Available Capabilities
Manually aggregating news from multiple sources shouldn't take half your morning.
Today, gathering market intelligence means opening 5–7 browser tabs. You copy the headline from Site A, switch to Site B to check their release notes, then open a third tab just for industry commentary. You spend more time managing tabs and pasting links than actually reading or analyzing.
With this MCP server, that process vanishes. You give your agent a list of feeds—either using `read_feed` with specific URLs, or checking your saved default source via `read_default_feed`. The result? One clean text block containing all the top articles you needed.
RSS / Atom Reader MCP Server: Get Structured Updates from Chat
The manual steps that disappear are the copy-pasting, the tab switching, and the messy formatting. You don't have to worry about whether the site is a blog or a journal; you just point it at the feed.
It’s simple: tell your agent what sources matter for your day, and let it do the heavy lifting of parsing XML data so you get straight to the insights.
Common Questions About RSS / Atom Reader MCP
How does read_feed work with multiple URLs? +
You pass a list of URLs or structure your prompt to target several feeds. The agent uses read_feed for each one, gathering the results into a single summary output.
Is read_default_feed better than read_feed? +
They serve different purposes. Use read_default_feed when you have a consistent source you check daily. Use read_feed when you need to look at something specific, one-off URL.

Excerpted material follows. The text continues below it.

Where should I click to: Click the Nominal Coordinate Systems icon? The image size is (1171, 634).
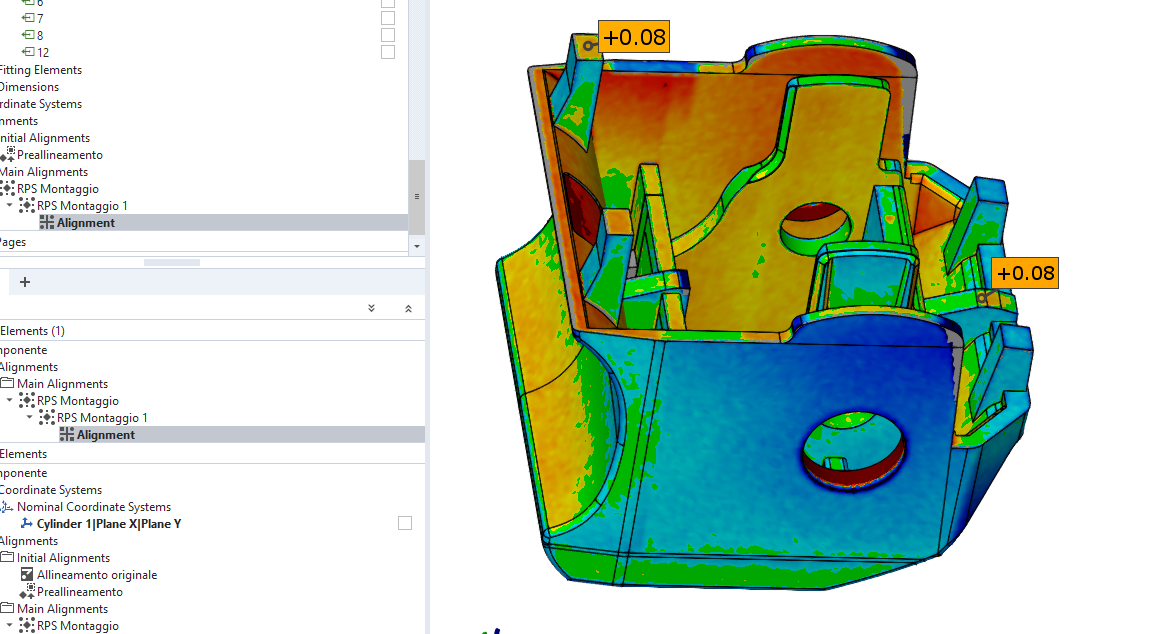coord(7,507)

Can I read feeds that are paywalled? +
No. This server only reads publicly available RSS/Atom XML feeds. If the content requires a login or subscription, you'll need a different kind of integration.
What if my feed is not standard RSS? +
The tool handles both RSS and Atom formats natively. As long as the source publishes an XML-based feed, it should work.
How does `read_feed` handle potential URL formatting errors or invalid XML? +
The system reports specific parsing failure codes. If the provided URL doesn't conform to RSS or Atom standards, the tool fails gracefully and tells you exactly which part of the XML caused the break.
If I use `read_default_feed` frequently, are there rate limits on how often I can query it? +
We manage usage to prevent abuse. While high-volume querying is restricted, normal conversational use of read_default_feed remains unrestricted for typical analysis workflows.
When setting up the default source, what types of URLs can I input into `read_default_feed`? +
You must supply a direct link to an XML endpoint. We only accept standard RSS or Atom feed URLs—not general website pages.
Can the tool limit how many articles are returned when I use `read_feed`? +
Yes, you specify a maximum count in your prompt. This prevents overwhelming context windows and ensures you only get the exact number of headlines you need.
Are specific RSS/Atom formats parsed incorrectly? +
The tool uses modern XML parsers logically built to consume seamlessly both widely structured and legacy encoded Atom and standard RSS payloads perfectly consistently directly from organic sources mitigating rendering discrepancies.
What is the difference between `read_feed` and `read_default_feed`? +
read_feed requires you to provide a URL each time you call it. read_default_feed uses a pre-configured URL so you can check your favorite source without repeating the address every time.
How many articles can I retrieve per request? +
You can fetch between 1 and 50 items per call using the limit parameter. The default is 10 if no limit is specified.
Use it with your favorite AI tools
Connect this server to Cursor, Claude, VS Code, and more.